### Dataset extract:

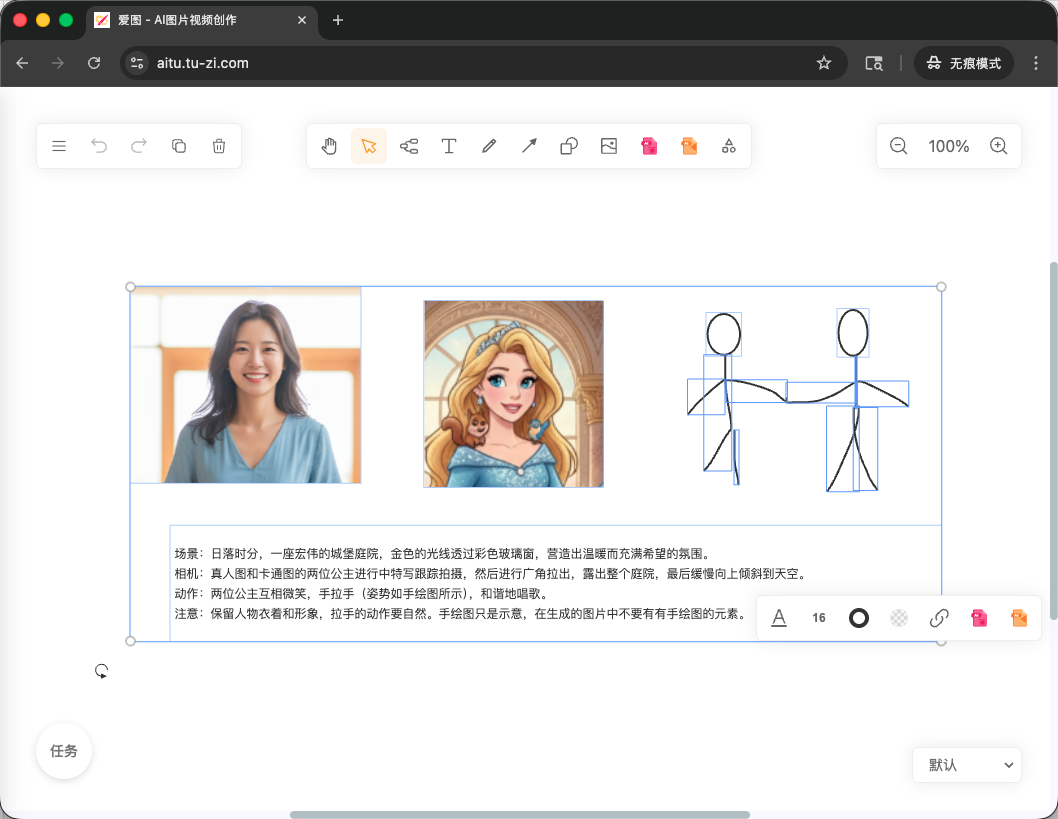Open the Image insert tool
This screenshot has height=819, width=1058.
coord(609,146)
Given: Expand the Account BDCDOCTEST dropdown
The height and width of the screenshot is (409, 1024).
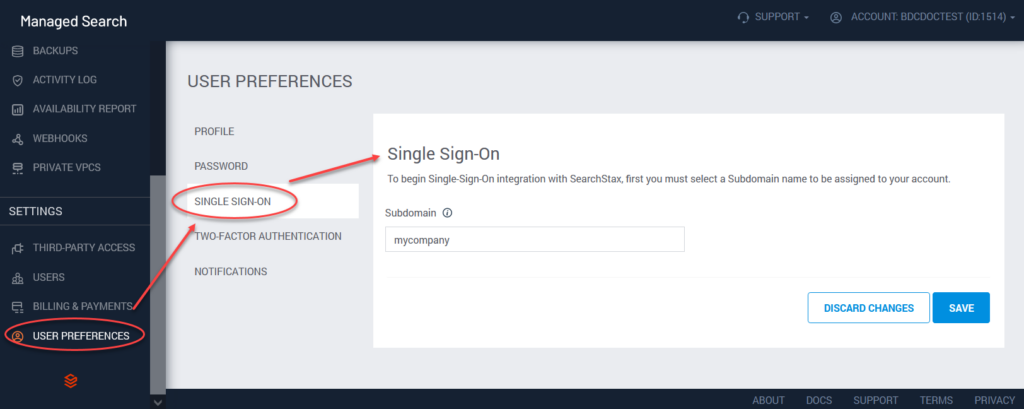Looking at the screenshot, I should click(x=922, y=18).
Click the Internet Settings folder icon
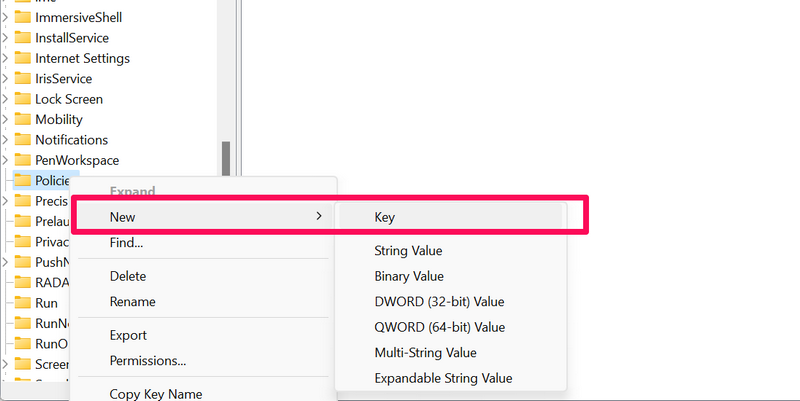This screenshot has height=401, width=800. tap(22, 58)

### Task objective:
Nothing but the lines from the one containing "Given: Expand the Account BDCDOCTEST dropdown" through the end of the entries is to be retyped, exactly as written and without pictures.

### Solution to the problem:
Given: Expand the Account BDCDOCTEST dropdown
The height and width of the screenshot is (409, 1024).
Looking at the screenshot, I should click(x=922, y=18).
Click the Internet Settings folder icon
This screenshot has height=401, width=800. tap(22, 58)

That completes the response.